WORK REQUIRED: Only one portion of the data is to be written out: from the line bearing "Open the 155%" through the line bearing "Open the notifications bell". Write it exactly as it appears.

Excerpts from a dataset
- - -

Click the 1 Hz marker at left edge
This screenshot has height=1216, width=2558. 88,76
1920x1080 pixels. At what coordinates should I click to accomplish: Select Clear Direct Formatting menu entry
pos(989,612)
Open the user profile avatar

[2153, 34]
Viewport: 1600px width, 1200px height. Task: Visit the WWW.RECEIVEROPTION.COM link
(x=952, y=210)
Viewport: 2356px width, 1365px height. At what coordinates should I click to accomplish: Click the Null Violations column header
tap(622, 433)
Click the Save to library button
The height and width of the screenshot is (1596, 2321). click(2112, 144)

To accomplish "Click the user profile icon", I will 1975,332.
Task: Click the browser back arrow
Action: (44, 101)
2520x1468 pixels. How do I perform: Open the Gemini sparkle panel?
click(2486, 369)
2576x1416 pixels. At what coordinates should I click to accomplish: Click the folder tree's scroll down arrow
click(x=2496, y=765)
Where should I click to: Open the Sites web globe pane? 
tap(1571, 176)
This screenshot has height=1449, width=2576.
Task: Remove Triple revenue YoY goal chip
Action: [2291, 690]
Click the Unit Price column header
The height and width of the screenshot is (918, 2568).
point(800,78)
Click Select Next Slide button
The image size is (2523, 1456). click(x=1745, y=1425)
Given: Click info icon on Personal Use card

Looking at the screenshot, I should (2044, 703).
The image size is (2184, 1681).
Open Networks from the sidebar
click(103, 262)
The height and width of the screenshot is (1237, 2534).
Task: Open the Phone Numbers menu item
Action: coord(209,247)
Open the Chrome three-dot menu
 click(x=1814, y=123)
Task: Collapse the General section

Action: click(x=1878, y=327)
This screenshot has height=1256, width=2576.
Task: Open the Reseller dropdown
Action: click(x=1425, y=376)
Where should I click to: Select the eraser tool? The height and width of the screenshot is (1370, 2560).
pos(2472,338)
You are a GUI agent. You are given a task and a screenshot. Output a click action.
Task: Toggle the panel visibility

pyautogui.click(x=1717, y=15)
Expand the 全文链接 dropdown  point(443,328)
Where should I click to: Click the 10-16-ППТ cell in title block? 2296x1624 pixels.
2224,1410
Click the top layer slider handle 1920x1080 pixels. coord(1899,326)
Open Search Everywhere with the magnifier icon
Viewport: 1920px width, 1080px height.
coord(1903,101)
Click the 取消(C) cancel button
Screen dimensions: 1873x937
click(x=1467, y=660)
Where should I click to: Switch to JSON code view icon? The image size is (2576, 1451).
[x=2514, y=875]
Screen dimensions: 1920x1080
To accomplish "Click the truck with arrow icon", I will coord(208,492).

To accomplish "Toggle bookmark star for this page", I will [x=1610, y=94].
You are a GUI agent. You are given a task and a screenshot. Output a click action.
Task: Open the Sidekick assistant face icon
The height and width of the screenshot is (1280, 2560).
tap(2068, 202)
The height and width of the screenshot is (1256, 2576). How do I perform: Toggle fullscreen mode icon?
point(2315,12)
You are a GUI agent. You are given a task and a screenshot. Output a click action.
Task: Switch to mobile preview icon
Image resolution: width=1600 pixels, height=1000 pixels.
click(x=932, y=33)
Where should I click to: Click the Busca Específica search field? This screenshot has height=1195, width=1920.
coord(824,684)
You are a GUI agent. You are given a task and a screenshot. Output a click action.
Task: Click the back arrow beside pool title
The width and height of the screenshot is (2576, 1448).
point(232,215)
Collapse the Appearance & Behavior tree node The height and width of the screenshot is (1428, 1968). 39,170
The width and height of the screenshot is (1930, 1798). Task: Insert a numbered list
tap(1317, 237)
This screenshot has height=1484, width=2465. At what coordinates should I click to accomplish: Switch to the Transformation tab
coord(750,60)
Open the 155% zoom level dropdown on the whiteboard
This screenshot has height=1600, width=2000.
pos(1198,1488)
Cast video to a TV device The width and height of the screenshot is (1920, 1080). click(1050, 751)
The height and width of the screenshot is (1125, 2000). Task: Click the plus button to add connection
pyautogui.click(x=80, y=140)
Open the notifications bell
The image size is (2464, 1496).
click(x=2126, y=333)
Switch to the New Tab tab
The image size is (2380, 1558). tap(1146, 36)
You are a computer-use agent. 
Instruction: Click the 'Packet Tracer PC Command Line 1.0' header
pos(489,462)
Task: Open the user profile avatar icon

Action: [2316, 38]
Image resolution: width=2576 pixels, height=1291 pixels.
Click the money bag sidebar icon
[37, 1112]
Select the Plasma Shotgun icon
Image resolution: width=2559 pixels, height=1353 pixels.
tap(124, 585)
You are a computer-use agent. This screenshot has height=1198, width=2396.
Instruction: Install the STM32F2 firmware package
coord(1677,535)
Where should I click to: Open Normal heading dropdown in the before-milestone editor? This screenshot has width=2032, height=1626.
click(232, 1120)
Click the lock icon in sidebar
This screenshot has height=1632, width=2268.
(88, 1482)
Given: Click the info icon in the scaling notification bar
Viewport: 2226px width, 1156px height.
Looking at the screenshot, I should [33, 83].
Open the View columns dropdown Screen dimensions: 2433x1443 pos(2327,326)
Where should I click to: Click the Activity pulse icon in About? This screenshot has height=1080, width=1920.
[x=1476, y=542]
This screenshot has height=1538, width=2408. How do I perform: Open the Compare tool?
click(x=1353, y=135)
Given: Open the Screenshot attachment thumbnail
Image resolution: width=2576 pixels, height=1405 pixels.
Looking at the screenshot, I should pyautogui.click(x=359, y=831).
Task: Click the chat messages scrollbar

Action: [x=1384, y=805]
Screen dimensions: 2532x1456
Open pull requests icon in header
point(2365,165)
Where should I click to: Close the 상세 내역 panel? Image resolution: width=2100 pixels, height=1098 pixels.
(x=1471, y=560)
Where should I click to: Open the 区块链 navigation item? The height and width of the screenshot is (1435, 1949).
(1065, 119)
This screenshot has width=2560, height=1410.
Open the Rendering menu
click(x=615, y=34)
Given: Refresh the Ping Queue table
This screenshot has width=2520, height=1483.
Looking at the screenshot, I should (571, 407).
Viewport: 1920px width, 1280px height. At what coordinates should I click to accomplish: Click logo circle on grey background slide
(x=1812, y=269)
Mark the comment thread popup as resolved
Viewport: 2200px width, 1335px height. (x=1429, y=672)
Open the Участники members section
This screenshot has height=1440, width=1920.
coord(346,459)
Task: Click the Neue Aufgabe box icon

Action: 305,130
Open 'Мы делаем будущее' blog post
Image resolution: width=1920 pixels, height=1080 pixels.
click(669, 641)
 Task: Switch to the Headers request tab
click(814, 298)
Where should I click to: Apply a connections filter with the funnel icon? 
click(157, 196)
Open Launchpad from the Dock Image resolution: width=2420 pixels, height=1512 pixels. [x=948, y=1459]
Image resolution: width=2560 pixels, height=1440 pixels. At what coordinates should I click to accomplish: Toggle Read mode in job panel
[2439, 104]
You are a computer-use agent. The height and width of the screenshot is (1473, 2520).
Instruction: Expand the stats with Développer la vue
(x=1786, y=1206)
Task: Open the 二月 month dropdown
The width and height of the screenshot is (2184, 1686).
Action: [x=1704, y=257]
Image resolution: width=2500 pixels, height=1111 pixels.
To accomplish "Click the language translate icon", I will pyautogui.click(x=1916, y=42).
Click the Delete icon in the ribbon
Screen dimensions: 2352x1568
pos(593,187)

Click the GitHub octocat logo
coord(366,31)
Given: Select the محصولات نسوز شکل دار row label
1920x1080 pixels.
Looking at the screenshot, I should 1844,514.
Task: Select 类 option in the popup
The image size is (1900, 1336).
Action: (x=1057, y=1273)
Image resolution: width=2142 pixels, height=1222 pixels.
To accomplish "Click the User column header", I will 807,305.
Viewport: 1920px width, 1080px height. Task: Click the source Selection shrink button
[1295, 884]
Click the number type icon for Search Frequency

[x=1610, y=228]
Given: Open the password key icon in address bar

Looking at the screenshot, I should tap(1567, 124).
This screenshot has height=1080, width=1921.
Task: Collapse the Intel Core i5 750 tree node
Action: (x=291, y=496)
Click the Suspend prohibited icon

- - -

RESPONSE AREA:
Open the 155% zoom level dropdown on the whiteboard
This screenshot has height=1600, width=2000.
pos(1198,1488)
Cast video to a TV device The width and height of the screenshot is (1920, 1080). click(1050, 751)
The height and width of the screenshot is (1125, 2000). Task: Click the plus button to add connection
pyautogui.click(x=80, y=140)
Open the notifications bell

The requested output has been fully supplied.